In Buffy’s seventh season opener Lessons, our stake-wielding heroine is apprehensive about her little sister Dawn (Michelle Trachtenberg) going to school at the newly reopened Sunnydale High. Not surprisingly, Buffy’s instincts prove to be correct. While looking around the new school, she confronts the vengeful spirits of the people she failed to save. “One of the great things about this year is that we’ve been able to revisit high school life though Dawn,” notes Noxon. “So to me, the season opener was a fun way of saying to the viewers, ‘Look, we’re back to some of the old school themes.’
“I really love the scene in Lessonswhere Buffy and Principal Wood are talking and the action shifts between them and what’s going on in the basement with the kids. The character of Principal Wood is a great addition to the series. I like the mystery surrounding what he and Buffy know about each other and who Wood really is. When it came to casting the role, we were looking for an actor who was extremely dynamic and had a real presence. The person we chose also had to be able to play that mystery of the character that I just spoke of. We found all these qualities and more in D.B. Woodside and we’re pleased to have him as part of the cast.”

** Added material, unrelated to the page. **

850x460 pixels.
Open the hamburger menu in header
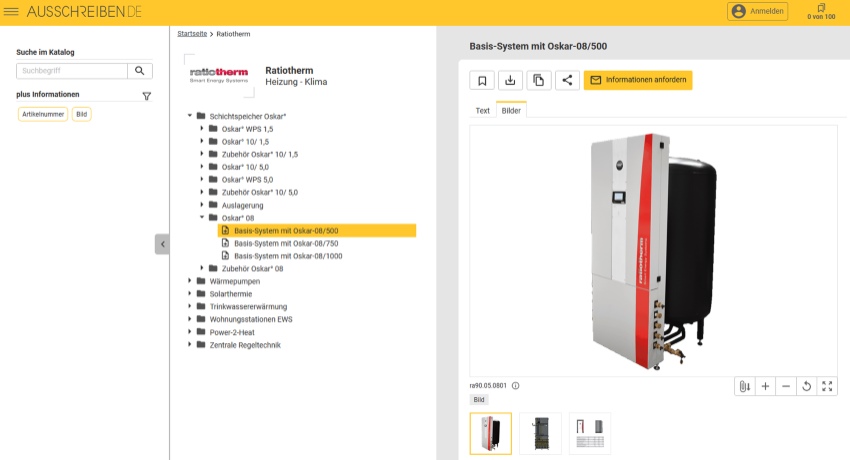pos(11,11)
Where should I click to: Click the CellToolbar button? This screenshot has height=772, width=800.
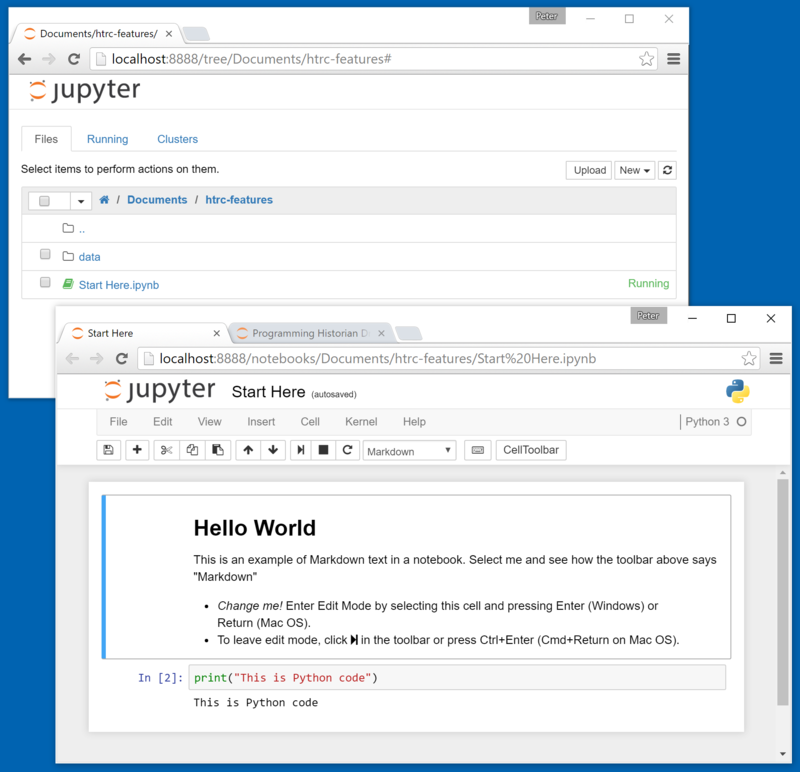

When asked to name her favorite stories so far this year, the executive producer is quick to reply. “I have two. The first one is Conversations With Dead People. That’s probably our strongest episode so far this season just because to me it was firing on all cylinders. The scary stuff is some of the most frightening that we’ve ever shot on this program. Just take the scenes with the poltergeist and the things that Dawn saw. I literally gasped the first time I saw them and that hardly ever happens. After all, I know what I’m going to see, so it’s unlikely that it would make me jump, but this time it did.
“The other episode I’m quite fond of is the Anya one, Selfless, which I think is just hysterical. I really enjoy Emma Caulfield’s acting so it was nice to see her have a bit more to do than usual.”
In Selfless, Noxon had the opportunity to reprise her role, albeit briefly, as the singing Parking Ticket Lady. Regular viewers of Buffy will recall that she first belted out a tune in the sixth season episode Once More With Feeling. “I used to sing in high school musicals and community theatre productions, but that was a long time ago,” chuckles the executive producer. “One day I jokingly said to Joss, ‘Why don’t you put me in an episode,’ so he did. When I found out I immediately said to him, ‘Take me out of the program,’ but he refused. Joss was adamant that once he wrote the part I was going to do it.
“Yes, it was totally self-indulgent, especially since I’m not an actor. That said, it was also a bit of a fantasy come true. I had my own little trailer and I got to go to hair and make-up. It was interesting to see what our actors go through on a daily basis, even if it was in a tiny microcosmic way. I discovered that there’s a lot to acting that’s pretty difficult. It looks easy to stand there and wait for your cue, but, in fact, it’s very exhausting because you have to keep your energy level up for hours and hours. I’ll take scriptwriting over acting any day.”